We are trying to retrieve SNMP Trap information from multiple devices 1000+. The question now is how can we enrich the data per device is there a possible way off adding environment information.
[[processors.reverse_dns]]
field = “source”
dest = “source_name”
Than on the destination processor check if the dns contains a string and add a new tag.
[[processors…]]
field = “source_name”
regex_match = .env-name-xyz.
new_tag = “env=env.xyz”
[[processors…]]
field = “source_name”
regex_match = .env-name-yz.
new_tag = “env=env.yz”
Hope this is a bit clear and someone has a solution to this.
It looks like you have the snmp_trap input and the reverse_dns processor working already. The next steps you’re describing should be possible with a regex processor on the source_name field producing a new field (specified with regex’s result_key), and a converter processor to switch the new field to a tag.

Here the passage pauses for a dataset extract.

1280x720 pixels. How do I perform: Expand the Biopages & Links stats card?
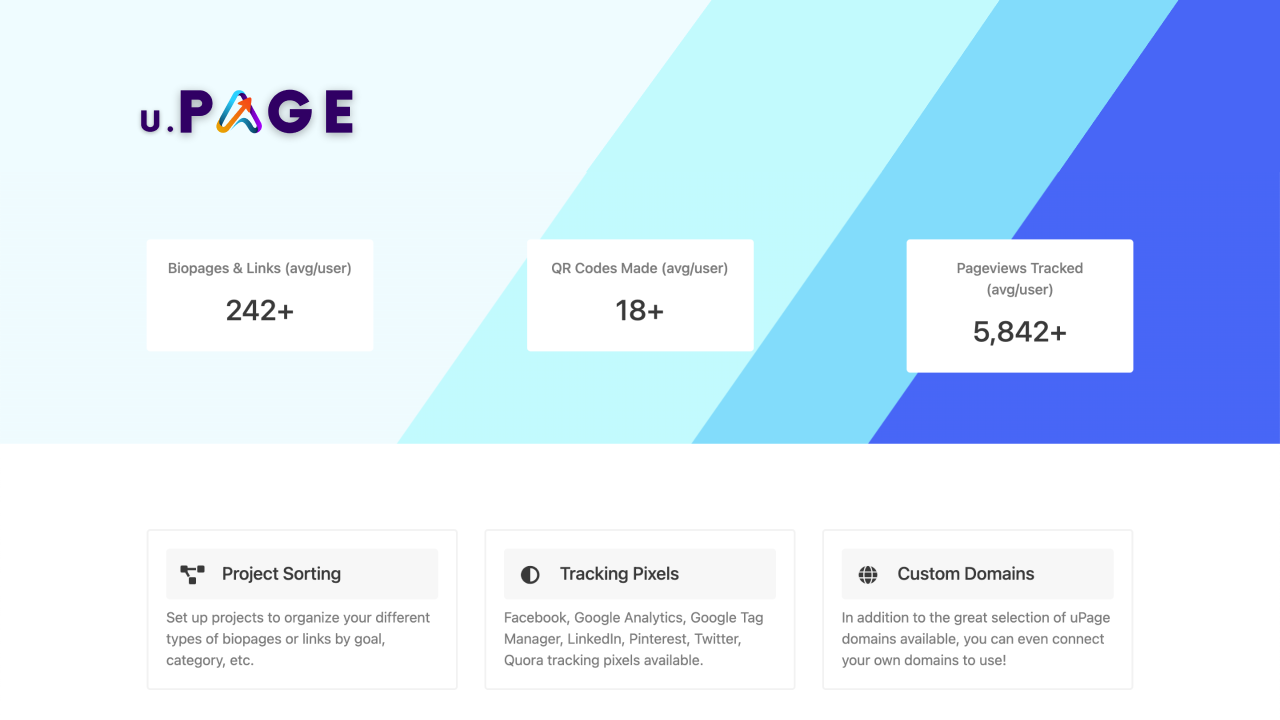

You’ll end up with a chain: snmp_trap input → reverse_dns processor → regex processor → converter processor → output. The processor order is important so you’ll need to add an order setting on each processor. Here’s more information on setting order: telegraf/CONFIGURATION.md at master · influxdata/telegraf · GitHub
It sounds like you want to enrich SNMP Trap data by adding environment information to each device based on its source. The configuration you have provided is on the right track, but you can simplify it by using a single processor that performs both the reverse DNS lookup and the environment tag addition based on a regex match.

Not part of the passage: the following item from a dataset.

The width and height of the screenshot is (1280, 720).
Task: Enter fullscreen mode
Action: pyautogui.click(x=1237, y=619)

It sounds like you want to SNMP Trap lead enrichment by adding environment information to each device based on its source. The configuration you have provided is on the right track, but you can simplify it by using a single processor that performs both the reverse DNS lookup and the environment tag addition based on a regex match.

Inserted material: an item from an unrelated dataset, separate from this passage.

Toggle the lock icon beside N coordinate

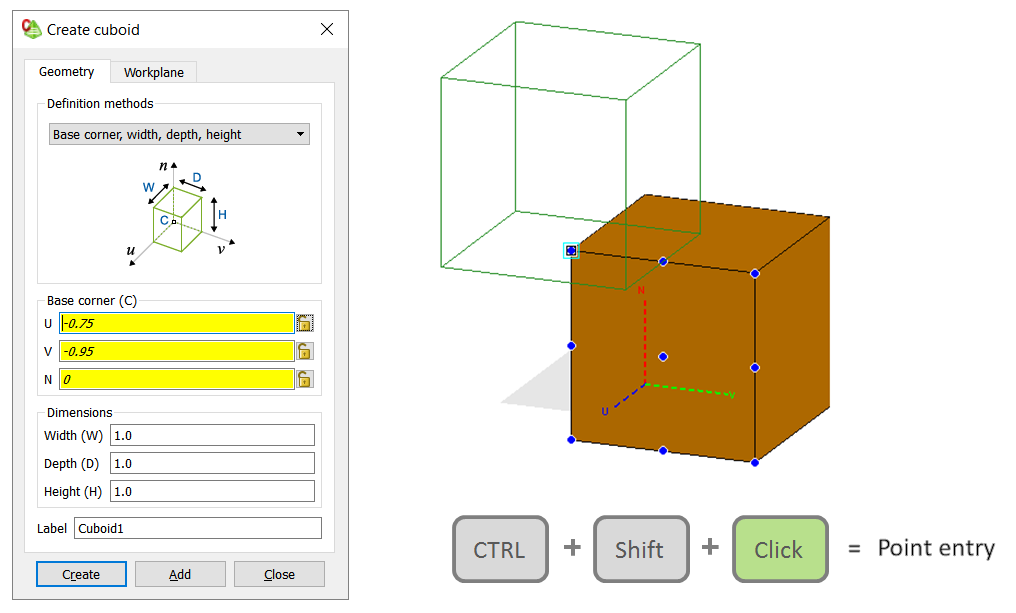[305, 379]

Here’s an example configuration that should achieve the desired result using the Telegraf SNMP input plugin and the processors you mentioned:
[[inputs.snmp]]
agents = [“device1”, “device2”, “device3”] # add the list of devices you want to monitor
version = 2
community = “public”
timeout = “5s”
retries = 3
max_repetitions = 10
name = “snmp”
[[processors.reverse_dns]]
field = “host”
dest = “source_name”
[[processors.regex]]
field = “source_name”
regex = “.\.env-name-xyz\…”
tagpass = [“env=env.xyz”]
[[processors.regex]]
field = “source_name”
regex = “.\.env-name-yz\…”
tagpass = [“env=env.yz”]
In this example, the SNMP input plugin is configured to monitor the devices you want to retrieve SNMP Trap information from. The processors.reverse_dns processor performs a reverse DNS lookup to get the hostname of each device based on its IP address.
The processors.regex processor then adds an environment tag to each data point if the source_name field matches a regex pattern. You can add as many regex patterns as you need to cover all the environments you want to monitor.
With this configuration, the output data will contain an env tag with the appropriate value for each data point, based on the source device’s hostname.